TULSA, Okla. — Residents of Tulsa’s predominantly black north side said Saturday they’re afraid a shooter is still roaming their neighborhoods looking for victims after five people were shot — and three killed — a day earlier.

“We’re all nervous,” said Renaldo Works, 52, who was getting his hair cut at the crowded Charlie’s Angels Forever Hair Style Shop on Saturday morning. “I’ve got a 15-year-old, and I’m not going to let him out late. People are scared. We need facts.

“You don’t want to be a prisoner in your own home,” he said.

Police are still waiting for the results of forensic tests, but investigators think the shootings are linked because they happened around the same time within a three-mile span, and all five victims were out walking when they were shot. All the victims are black, and the community met this weekend in an effort to calm any unrest.

One of the victims told police the shooter was a white man driving a white pickup truck who stopped to ask for directions before opening fire.
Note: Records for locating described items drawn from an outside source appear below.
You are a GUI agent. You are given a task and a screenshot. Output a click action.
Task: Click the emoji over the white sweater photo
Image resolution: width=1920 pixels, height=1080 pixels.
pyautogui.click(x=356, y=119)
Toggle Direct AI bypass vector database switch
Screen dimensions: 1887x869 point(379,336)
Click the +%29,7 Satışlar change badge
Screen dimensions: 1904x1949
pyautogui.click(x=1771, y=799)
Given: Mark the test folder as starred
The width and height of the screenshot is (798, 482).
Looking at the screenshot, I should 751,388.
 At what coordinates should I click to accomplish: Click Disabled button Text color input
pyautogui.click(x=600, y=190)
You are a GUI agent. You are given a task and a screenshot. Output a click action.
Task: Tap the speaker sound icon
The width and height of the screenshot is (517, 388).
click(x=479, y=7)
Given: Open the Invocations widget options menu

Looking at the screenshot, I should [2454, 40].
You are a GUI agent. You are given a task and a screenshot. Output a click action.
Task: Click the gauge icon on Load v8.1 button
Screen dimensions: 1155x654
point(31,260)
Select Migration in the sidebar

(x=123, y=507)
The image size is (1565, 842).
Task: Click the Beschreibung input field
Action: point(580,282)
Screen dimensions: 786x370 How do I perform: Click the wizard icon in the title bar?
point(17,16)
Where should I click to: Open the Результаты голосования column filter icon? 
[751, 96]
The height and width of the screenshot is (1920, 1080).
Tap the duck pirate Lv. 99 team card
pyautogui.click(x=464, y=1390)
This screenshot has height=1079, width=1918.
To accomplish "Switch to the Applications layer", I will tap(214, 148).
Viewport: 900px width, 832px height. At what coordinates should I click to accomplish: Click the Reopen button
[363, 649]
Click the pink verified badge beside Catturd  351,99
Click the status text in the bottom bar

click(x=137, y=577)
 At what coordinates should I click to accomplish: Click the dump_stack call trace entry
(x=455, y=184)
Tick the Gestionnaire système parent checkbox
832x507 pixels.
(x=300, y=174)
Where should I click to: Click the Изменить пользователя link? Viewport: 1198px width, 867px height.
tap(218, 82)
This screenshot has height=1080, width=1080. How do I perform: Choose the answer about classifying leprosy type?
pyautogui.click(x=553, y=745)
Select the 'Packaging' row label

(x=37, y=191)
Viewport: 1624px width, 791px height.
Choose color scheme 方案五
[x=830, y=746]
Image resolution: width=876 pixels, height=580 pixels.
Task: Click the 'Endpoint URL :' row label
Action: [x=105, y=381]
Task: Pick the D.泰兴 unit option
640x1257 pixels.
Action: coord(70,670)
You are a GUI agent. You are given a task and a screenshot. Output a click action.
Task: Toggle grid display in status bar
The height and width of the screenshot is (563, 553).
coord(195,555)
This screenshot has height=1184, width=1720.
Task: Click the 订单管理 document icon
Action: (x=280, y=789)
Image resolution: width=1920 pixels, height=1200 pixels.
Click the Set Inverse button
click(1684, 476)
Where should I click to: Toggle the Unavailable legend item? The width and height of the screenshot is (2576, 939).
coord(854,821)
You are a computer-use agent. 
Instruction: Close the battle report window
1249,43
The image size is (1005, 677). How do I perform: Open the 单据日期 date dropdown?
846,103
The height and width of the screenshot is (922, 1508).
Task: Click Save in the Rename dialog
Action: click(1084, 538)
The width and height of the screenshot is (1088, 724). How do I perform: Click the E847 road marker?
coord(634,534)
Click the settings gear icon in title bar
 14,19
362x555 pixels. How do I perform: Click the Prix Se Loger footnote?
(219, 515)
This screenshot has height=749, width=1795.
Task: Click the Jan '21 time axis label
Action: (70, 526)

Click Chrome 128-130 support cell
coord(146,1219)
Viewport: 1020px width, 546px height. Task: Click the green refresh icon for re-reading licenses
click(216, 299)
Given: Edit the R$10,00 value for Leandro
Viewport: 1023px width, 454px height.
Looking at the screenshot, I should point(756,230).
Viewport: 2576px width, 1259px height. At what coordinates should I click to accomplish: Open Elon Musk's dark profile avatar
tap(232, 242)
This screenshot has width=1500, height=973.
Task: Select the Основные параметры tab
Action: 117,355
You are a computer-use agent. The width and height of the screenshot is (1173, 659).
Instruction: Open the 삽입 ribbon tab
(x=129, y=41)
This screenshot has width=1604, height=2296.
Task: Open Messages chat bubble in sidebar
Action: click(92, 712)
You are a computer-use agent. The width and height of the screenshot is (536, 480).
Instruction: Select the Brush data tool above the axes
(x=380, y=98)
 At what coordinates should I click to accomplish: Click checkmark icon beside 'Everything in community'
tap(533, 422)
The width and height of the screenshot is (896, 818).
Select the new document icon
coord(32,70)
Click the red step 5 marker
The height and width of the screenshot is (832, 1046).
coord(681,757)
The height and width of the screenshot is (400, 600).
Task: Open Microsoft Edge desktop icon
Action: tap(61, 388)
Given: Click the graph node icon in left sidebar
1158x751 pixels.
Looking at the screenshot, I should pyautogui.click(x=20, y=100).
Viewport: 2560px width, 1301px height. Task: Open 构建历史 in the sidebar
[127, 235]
Officer Jason Willingham said Saturday the pickup was spotted in the area of three of the shootings.

“We don’t have one definitive way where this investigation is headed,” Willingham said. “Right now, that’s the only thing we have to go on.”

More than two dozen officers are investigating the case, along with the FBI, the U.S. Marshals Service and other agencies, Willingham said.

As investigators searched for the killer, the tension and fear among some of the city’s black residents was palpable.

“It’s got everybody on edge,” said Louis Johnson, 24. “Everybody is saying the same thing — it’s a white guy in a white pickup or a Tahoe.”

Barber Charles Jones, 40, said the north side has had its share of crime trouble, but residents have never faced a series of random killings like these.

“It’s pretty shocking,” Jones said. “We’ve never had any serial-type stuff.”

At a neighborhood park a couple blocks from two of the shootings, parents kept close watch over their kids during an Easter egg hunt.

“The first I heard of it, it sounded like some type of gangland thing,” said 47-year-old parent Wayne Bell, who was hiding plastic eggs in the grass. “Everybody’s asking why. Everybody has to just stick together. It’s more of a keep close to the nest thing right now.”

The Rev. Warren Blakney Sr., president of the Tulsa NAACP, said “avid distrust” between the black community and the police department had raised concerns the shootings wouldn’t be fully investigated, and he contacted police to emphasize the need for them to work together to avoid vigilantism.

Four of Friday’s shooting victims were found in yards, and the fifth in a street. Police identified those killed as Dannaer Fields, 49, Bobby Clark, 54, and William Allen, 31. Fields was found wounded about 1 a.m. Friday, Clark was found in a street about an hour later, and Allen was discovered in the yard of a funeral home about 8:30 a.m., though investigators believe he was shot much earlier.

Minutes after Fields was found, police found two men with gunshot wounds in another yard two blocks away. They were taken to hospitals in critical condition but were expected to survive, police said. Willingham said one of those men described the shooter as being white.